Reproduce, word for word, the stretch of the housing affordability article between "So how do we" and "mortgage underwriting criteria.", inclusive.
[start EXCERPTED TEXT]
Is Affordability Becoming a Problem for US Real Estate?
What do you do when the free market prices the average – sometimes even the exceptional – American family out of owning a home? The answer used to be simple, people would just rent.
In many markets – most major metro area – rents are increasing at rates equal to, or higher than, home values? Something has to give.
You have to have somewhere to live whether you own it, rent or – in some cases – drive it.
So how do we approach the affordability issue that many markets are experiencing? Where can you get the most bang for your buck – owning or renting?
We first need to understand this is not a problem solely for the coasts.
In fact, based on the Housing Affordability Index, the Midwest is the hardest hit. They may have the lowest median home price at $201,500, but they also – by a mile – have the lowest median income at $36,720.
The Housing Affordability Index (HAI) for a given area is calculated by the share of homes sold in that area that would have been affordable to a family earning the local median income, based on standard mortgage underwriting criteria.
It’s a pretty simple calculation with two components – income and housing cost.
A value of 100 means that a family with the median income has exactly enough income to qualify for a mortgage on a median-priced home.
An index above 100 signifies that family earning the median income has more than enough income to qualify for a mortgage loan on a median-priced home, assuming a 20 percent down payment and a qualifying ratio of 25 percent.
For example, a composite HAI of 120.0 means a family earning the median family income has 120% of the income necessary to qualify for a conventional loan covering 80 percent of a median-priced existing single-family home.
The Midwest has a HAI of 186.8 – that’s potential trouble.
In San Francisco, where the median income is $83,000, about 61 percent of one-bedroom homes are renting for $3,000 or more per month – that’s problematic too.
The median income in Oakland is $47,000, which translates to $1,175/month for rent, but the average monthly rent in Oakland is $3,000.
An entry-level teacher in the Oakland Unified School District makes just above the median.
Entry-level pay for police in Oakland is $70,000, meaning no more than $1,750 a month should be allocated towards housing.
You can see the income needed to buy in California and other West Coast markets is significant as well.
As a nation, the Housing Affordability Index sits at 153.3 according to the National Association of Realtors
That’s actually down some from the recent high water mark of 173.8 posted in February of 2016, but don’t let the Affordability Index dip fool you though.
That’s simply a side effect of lower mortgage rates driven down by global unrest (especially Brexit) and ripe economic conditions at home.
Home prices – rent too – are still rising nearly everywhere. When rates go up so do the chances of further housing affordability chagrin. What then?
Remember that the index is based on a 20 percent down payment too. Rising home prices mean rising down payments.
The average home price nationwide is $249,800. You’ll need approximately $50,000 just for the down payment.
[end EXCERPTED TEXT]
[start DATA SECTION]
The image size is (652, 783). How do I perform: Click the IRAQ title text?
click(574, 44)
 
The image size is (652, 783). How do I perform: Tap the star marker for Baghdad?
[end DATA SECTION]
EXERCISE ANSWER:
So how do we approach the affordability issue that many markets are experiencing? Where can you get the most bang for your buck – owning or renting?
We first need to understand this is not a problem solely for the coasts.
In fact, based on the Housing Affordability Index, the Midwest is the hardest hit. They may have the lowest median home price at $201,500, but they also – by a mile – have the lowest median income at $36,720.
The Housing Affordability Index (HAI) for a given area is calculated by the share of homes sold in that area that would have been affordable to a family earning the local median income, based on standard mortgage underwriting criteria.